Exercise directions ▸
Please reproduce the items below word for word, starting from the first line and stopping after the line that contains "Describe the element at coordinates (270, 863)", with that line included.

Extracted entries ▸

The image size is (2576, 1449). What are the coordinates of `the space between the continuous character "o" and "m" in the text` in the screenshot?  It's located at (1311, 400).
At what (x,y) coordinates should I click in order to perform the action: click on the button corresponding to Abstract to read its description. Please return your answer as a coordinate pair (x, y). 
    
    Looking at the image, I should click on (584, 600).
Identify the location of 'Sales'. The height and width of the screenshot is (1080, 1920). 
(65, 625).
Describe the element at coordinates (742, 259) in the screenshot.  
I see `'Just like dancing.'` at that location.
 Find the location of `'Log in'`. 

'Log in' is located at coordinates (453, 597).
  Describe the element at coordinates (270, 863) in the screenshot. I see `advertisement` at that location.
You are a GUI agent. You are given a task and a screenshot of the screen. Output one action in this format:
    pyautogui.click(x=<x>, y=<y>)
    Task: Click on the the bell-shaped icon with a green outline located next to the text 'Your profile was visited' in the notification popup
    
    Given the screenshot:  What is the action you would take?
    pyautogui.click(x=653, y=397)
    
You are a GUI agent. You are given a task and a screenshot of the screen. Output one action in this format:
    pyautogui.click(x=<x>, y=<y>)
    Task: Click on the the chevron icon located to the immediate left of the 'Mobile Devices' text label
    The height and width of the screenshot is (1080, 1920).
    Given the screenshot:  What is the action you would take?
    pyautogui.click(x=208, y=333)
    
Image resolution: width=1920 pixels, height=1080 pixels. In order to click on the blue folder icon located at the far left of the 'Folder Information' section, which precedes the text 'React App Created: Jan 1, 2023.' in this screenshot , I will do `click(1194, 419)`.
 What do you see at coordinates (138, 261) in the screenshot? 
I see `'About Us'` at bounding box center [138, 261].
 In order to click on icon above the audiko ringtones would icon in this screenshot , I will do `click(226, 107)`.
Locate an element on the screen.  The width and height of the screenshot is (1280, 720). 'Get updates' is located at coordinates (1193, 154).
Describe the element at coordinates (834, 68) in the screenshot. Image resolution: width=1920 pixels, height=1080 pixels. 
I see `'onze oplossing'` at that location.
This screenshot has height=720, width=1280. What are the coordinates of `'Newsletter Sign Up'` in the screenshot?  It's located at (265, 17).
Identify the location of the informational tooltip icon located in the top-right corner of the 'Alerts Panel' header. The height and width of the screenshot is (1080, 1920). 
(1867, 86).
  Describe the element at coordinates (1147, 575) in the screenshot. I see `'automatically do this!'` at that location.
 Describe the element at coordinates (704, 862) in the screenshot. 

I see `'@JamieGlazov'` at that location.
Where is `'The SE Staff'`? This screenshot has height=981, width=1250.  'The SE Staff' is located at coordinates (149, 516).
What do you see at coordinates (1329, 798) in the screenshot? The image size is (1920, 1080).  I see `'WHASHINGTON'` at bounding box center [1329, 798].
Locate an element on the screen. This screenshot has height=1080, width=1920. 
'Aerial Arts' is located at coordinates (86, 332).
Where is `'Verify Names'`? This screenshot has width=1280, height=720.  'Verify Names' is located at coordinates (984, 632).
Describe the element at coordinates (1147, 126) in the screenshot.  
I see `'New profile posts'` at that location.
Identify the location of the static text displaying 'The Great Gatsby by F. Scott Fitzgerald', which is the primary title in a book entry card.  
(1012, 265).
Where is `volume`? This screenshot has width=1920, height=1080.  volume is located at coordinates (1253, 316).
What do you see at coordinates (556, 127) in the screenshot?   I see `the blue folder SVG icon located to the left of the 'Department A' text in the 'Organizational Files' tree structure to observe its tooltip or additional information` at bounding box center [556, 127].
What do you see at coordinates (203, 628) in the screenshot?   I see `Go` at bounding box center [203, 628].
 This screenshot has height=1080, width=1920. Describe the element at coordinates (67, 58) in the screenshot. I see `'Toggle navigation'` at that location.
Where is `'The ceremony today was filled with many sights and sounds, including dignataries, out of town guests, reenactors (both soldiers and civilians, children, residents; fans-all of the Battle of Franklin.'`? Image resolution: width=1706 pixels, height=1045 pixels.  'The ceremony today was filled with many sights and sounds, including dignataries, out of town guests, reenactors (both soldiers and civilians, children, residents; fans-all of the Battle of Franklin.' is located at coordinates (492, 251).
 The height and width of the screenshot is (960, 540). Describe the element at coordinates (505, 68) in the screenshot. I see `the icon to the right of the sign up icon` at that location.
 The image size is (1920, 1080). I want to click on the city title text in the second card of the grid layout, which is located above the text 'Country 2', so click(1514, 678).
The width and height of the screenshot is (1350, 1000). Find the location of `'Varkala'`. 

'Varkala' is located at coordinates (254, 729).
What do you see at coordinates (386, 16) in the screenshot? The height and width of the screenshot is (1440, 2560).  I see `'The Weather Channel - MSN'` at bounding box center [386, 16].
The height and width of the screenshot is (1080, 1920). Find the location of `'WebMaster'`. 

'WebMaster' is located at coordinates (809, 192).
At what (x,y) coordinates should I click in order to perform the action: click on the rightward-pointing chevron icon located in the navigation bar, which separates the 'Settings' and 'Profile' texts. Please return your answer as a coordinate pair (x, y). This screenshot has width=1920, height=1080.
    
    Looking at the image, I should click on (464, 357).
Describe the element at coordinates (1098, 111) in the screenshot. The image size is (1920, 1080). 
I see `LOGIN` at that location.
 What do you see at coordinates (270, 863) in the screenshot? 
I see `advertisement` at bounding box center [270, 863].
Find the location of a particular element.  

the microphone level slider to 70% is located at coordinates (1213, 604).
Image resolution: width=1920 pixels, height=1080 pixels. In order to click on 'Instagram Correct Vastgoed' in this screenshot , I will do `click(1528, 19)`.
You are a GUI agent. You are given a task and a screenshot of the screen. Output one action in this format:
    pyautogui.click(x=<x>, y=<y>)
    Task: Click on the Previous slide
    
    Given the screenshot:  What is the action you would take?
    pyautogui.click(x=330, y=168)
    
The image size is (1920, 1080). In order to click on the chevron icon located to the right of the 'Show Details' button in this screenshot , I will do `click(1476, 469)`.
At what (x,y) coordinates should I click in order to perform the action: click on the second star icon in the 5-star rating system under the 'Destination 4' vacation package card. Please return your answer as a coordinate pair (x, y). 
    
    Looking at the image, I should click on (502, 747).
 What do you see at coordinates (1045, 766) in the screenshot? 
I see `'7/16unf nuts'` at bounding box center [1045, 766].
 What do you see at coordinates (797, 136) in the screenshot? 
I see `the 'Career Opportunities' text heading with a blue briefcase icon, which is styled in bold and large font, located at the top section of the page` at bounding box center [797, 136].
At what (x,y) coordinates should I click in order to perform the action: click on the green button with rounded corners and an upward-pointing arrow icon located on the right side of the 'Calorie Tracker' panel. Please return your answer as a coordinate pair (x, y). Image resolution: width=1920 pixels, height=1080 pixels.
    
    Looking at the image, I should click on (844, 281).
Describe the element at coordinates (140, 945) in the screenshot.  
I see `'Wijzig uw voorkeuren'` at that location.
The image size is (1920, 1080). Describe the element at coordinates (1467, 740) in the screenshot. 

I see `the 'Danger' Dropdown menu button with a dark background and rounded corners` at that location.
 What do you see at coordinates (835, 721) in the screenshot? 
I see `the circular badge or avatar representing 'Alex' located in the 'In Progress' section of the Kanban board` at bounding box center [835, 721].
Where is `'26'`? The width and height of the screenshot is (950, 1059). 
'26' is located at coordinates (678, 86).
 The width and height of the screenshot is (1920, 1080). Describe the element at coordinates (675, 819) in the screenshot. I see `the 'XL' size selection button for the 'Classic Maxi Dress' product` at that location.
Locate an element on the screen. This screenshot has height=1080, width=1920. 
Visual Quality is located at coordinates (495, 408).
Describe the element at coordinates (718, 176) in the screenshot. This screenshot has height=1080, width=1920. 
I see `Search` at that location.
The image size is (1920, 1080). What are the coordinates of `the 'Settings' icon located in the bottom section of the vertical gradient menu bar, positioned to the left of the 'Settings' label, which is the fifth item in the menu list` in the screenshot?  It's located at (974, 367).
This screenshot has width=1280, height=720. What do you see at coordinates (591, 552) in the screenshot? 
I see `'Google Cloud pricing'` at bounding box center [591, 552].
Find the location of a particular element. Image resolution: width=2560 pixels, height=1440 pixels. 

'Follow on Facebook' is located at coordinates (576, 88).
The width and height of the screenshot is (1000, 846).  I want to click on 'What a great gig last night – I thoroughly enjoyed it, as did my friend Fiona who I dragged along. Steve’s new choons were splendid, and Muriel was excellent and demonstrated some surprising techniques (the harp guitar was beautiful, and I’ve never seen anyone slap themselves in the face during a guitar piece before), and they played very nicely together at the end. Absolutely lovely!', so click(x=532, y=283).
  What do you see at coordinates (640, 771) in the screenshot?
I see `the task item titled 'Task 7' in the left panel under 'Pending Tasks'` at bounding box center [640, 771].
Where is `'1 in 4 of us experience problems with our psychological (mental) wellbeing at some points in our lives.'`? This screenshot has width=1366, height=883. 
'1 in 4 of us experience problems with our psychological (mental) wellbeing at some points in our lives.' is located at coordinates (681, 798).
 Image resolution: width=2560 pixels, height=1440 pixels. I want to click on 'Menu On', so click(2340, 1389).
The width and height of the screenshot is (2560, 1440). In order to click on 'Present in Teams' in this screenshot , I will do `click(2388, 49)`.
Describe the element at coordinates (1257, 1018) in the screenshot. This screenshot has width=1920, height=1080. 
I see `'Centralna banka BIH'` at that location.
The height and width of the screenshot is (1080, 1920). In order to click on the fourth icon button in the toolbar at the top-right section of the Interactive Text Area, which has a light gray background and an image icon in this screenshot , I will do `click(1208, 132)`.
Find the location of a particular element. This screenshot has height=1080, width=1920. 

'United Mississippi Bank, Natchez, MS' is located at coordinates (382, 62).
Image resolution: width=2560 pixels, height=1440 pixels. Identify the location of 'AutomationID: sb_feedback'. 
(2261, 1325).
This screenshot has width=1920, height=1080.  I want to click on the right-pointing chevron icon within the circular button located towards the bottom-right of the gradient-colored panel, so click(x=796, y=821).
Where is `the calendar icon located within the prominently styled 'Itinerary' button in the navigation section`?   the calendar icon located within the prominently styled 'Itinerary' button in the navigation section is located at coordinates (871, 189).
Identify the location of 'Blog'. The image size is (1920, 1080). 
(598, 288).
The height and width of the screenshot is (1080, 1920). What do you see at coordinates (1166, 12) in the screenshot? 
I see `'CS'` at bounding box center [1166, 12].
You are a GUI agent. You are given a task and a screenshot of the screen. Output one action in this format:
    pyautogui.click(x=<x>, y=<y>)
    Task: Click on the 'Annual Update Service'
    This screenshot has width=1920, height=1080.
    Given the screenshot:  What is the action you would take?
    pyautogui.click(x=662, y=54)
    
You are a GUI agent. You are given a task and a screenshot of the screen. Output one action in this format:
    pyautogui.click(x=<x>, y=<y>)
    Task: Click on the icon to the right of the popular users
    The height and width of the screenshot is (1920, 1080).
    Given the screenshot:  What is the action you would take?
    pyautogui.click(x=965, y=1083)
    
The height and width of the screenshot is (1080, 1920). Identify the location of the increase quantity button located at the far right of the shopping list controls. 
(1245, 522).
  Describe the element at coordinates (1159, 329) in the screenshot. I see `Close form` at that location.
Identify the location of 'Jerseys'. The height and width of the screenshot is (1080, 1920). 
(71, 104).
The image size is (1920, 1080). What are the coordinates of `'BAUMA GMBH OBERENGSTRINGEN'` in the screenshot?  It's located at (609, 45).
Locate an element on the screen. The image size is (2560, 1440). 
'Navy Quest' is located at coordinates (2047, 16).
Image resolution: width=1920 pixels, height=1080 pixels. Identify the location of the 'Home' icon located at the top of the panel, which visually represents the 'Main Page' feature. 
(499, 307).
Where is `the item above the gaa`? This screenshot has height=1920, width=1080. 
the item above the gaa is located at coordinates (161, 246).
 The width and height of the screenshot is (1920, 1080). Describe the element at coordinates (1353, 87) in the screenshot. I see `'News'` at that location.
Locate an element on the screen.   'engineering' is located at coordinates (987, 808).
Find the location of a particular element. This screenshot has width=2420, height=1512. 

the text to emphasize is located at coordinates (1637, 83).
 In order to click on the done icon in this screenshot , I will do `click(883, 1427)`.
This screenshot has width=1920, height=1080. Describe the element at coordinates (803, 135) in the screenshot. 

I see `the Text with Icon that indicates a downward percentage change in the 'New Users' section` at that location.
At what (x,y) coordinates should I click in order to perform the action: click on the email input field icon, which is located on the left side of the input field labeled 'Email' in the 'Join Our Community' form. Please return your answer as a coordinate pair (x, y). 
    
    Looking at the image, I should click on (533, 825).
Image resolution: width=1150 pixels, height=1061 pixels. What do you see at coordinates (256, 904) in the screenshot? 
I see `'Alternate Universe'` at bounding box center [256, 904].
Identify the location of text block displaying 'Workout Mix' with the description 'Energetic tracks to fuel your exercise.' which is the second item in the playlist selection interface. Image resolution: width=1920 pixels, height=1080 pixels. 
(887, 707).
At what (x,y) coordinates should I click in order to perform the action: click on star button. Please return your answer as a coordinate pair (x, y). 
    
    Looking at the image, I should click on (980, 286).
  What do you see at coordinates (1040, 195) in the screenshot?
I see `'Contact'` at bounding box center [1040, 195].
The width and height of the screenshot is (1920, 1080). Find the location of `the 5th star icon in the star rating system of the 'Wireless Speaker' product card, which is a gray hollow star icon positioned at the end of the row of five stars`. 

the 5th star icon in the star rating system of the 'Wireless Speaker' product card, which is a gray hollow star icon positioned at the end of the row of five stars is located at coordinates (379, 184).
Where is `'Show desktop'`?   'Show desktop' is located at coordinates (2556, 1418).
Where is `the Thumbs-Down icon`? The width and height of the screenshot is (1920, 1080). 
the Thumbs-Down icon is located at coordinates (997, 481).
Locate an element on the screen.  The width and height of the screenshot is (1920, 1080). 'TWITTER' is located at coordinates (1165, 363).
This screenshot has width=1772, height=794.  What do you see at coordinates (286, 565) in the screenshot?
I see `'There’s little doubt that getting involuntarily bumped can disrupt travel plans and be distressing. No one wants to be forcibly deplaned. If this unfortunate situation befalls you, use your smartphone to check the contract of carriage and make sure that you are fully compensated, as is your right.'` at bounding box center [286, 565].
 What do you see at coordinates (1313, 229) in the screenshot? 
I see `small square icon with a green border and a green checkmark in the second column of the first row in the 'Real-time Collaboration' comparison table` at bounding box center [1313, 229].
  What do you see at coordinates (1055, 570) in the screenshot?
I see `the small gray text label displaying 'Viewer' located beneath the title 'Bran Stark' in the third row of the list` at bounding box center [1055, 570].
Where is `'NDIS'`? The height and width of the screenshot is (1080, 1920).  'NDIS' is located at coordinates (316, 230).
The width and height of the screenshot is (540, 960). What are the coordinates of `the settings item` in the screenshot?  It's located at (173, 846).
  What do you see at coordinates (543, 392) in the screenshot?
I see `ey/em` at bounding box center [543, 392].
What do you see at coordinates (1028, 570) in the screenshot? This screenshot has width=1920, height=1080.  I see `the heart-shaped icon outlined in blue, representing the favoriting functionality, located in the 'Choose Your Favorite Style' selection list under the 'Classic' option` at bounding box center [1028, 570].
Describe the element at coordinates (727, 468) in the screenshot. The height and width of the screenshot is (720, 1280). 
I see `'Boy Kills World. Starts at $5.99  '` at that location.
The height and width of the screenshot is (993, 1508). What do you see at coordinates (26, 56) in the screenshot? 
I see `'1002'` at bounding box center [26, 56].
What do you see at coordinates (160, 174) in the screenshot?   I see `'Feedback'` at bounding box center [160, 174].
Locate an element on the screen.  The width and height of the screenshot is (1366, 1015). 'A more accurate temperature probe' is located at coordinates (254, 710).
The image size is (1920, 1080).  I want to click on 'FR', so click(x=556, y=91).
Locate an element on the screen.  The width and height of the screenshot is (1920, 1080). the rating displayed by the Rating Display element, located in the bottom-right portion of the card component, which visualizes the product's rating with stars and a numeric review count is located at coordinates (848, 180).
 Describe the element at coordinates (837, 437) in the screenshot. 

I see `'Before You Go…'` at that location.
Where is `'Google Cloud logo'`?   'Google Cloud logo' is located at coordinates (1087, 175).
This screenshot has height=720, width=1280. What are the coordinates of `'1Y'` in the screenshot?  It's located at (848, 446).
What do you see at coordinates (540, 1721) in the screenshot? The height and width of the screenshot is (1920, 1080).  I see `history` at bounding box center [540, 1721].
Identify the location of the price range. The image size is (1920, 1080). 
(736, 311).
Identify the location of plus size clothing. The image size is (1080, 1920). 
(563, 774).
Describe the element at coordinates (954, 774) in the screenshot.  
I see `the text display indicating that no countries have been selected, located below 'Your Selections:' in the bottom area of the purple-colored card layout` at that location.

Full response ▸
The image size is (2576, 1449). What are the coordinates of `the space between the continuous character "o" and "m" in the text` in the screenshot?  It's located at (1311, 400).
At what (x,y) coordinates should I click in order to perform the action: click on the button corresponding to Abstract to read its description. Please return your answer as a coordinate pair (x, y). 
    
    Looking at the image, I should click on (584, 600).
Identify the location of 'Sales'. The height and width of the screenshot is (1080, 1920). 
(65, 625).
Describe the element at coordinates (742, 259) in the screenshot.  
I see `'Just like dancing.'` at that location.
 Find the location of `'Log in'`. 

'Log in' is located at coordinates (453, 597).
  Describe the element at coordinates (270, 863) in the screenshot. I see `advertisement` at that location.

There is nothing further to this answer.